Splitting strings contained in the database isn't really something that databases were designed for.
There's different options here:
- restructure your data to make strings like
10,244,566
- three columns, if it's always three values, or
- a n-to-m mapping with a second table
- program the splitting in whatever language you're using to talk to postgresql
- hack together a relatively hard to debug, relatively slow, relatively "far away from what you want" extractor in postgresql:
select substring(the_column from ',\d+,') from the_table
I strongly recommend doing option 1.1. if possible, or option 1.2. if the string might not always represent three values.

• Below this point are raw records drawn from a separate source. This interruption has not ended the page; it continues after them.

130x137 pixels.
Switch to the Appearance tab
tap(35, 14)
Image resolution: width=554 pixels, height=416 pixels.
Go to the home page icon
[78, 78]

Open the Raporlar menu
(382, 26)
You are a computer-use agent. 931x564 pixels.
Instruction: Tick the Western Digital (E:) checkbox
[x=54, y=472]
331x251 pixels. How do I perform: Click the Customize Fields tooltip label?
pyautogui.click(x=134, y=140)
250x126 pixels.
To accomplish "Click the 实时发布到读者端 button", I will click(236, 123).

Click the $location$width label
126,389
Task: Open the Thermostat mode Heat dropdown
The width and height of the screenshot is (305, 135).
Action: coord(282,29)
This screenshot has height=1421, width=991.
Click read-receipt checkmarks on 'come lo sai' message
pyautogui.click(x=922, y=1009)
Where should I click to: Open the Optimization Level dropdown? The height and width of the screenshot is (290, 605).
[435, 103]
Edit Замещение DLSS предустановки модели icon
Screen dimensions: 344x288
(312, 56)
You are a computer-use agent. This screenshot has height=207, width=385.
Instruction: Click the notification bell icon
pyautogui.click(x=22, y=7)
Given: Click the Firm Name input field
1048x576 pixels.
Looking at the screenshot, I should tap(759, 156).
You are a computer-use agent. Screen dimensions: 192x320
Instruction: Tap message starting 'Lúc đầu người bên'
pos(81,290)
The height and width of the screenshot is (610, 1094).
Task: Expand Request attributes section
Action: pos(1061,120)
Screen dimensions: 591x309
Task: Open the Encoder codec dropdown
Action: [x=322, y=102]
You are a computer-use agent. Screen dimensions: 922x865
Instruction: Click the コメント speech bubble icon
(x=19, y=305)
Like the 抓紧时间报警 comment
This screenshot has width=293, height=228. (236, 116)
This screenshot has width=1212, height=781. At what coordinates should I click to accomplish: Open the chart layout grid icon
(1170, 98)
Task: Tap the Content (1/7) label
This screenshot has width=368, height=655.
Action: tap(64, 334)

As it is now, you're abusing your database's string data type to store three integers, which is a waste of space, slow, error-prone, an anti-pattern and hard to maintain.
EDIT: I have to take back a bit about you abusing a database: whoever is pushing that string into postgresql is abusing the database, so that you now have to deal with it :(
EDIT your clarification is critical:
I am proccessing the string in postgresql function. My function is connecting to another component (lets say paypal) and reciveing a data burst as STRING. I need to convert this String for items to store in my PostgreSQL DB. So I catualy saves the 2nd parmeter as integer
Awesome, so just use the programming language you're using to get your string from let's say paypal and split it to three parts there. There's no reason postgreSQL would do that better than you could, and you would have the conceptual benefit of transporting well-formed data to your database.